Mientras comenzábamos el viaje, me perdí en mis pensamientos. A pesar de la alegría de salir del hospital, de ver el cielo azul y sentirme libre por fin, una parte de mí seguía atrapada en el miedo. El miedo a lo que vendría. El miedo a la cicatriz, a las miradas, a lo que la gente pensaría de mí. Pero, por otro lado, sabía que tenía a mi padre, y eso era lo único que realmente importaba.

Llegamos a casa, y apenas entré, mi cachorro salió corriendo hacia mí, saltando de emoción, moviendo su pequeña cola a toda velocidad. Me hizo sonreír, a pesar de que todo mi cuerpo pedía descanso. Intentó subirse encima de mí, pero papá y Sophia lo detuvieron rápidamente, diciéndole que no podía lastimarme las heridas. Mi pequeño, siempre tan cariñoso, me miró con esos ojos brillantes como si me entendiera, y se quedó cerca de mí, esperando pacientemente para recibir mis caricias.

—Te has portado bien, mi amor— le dije en voz baja, acariciando su cabeza.

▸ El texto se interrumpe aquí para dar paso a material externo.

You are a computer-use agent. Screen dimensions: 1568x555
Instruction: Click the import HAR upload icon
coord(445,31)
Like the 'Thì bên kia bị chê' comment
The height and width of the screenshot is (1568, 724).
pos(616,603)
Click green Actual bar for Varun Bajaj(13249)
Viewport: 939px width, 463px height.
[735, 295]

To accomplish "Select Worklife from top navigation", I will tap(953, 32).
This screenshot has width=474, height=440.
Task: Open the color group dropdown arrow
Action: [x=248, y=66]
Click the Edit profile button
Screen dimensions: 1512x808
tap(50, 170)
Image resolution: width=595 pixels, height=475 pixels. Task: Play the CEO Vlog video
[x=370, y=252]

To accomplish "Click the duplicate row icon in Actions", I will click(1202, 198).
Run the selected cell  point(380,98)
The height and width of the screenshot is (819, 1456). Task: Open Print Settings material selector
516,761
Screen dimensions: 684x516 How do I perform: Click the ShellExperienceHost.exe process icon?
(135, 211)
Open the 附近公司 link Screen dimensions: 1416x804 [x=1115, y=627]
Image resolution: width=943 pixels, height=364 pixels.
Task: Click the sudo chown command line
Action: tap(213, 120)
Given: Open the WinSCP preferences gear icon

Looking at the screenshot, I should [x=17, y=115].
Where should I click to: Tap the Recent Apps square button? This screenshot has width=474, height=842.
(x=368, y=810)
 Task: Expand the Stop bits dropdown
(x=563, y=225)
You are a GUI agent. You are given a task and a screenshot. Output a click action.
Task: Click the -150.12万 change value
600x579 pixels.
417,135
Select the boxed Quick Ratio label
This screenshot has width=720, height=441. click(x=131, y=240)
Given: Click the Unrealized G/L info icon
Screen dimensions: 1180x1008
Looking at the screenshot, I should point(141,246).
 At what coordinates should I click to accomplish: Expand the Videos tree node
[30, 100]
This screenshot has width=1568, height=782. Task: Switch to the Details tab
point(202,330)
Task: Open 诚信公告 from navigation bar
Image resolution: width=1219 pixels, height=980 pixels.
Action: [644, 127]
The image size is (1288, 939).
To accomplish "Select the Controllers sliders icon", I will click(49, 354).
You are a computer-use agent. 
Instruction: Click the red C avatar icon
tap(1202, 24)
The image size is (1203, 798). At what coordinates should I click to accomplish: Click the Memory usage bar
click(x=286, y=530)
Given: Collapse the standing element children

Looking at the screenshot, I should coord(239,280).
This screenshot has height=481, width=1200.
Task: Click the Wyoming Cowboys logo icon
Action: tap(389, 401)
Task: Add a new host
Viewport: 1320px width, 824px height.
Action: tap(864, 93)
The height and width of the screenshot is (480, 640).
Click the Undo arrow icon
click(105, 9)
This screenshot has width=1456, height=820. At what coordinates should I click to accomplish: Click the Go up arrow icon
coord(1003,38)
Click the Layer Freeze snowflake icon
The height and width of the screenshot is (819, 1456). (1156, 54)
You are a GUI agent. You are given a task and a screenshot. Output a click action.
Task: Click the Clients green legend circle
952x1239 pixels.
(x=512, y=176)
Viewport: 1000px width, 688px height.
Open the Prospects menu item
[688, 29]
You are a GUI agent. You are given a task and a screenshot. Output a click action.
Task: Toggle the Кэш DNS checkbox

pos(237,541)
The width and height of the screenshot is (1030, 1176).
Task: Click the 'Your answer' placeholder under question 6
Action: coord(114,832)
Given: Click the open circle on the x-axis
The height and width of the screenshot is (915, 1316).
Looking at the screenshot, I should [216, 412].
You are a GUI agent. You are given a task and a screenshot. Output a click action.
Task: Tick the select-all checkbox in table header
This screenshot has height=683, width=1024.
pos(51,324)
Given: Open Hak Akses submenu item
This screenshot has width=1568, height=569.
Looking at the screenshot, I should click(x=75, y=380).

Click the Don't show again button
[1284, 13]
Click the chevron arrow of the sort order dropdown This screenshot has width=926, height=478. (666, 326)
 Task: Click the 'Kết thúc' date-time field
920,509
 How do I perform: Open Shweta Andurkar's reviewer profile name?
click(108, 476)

Me sentí aliviada al verlo, el único que parecía ser capaz de sacarme una sonrisa genuina en medio de tanta incertidumbre.

Papá me ayudó a subir las escaleras hacia mi habitación. A pesar de estar agotada, había una sensación de libertad al estar en mi propia cama, lejos de las camas frías del hospital. Todo aquí me parecía más acogedor, más cálido. Cuando entré a mi habitación, mi mente solo pensaba en descansar, pero me di cuenta de que no podía seguir postergando más el momento de arreglarme. Necesitaba sentirme mejor conmigo misma.

Decidí tomar una ducha larga. El agua caliente recorrió mi cuerpo, aliviando los dolores que las cicatrices de mis heridas me causaban. Pero mientras me sumergía en el silencio de la ducha, mis pensamientos no paraban. Aún tenía miedo de lo que vendría, de cómo me verían los demás, y de cómo mi cuerpo había cambiado. La cicatriz en mi abdomen me lo recordaba cada vez que me miraba en el espejo.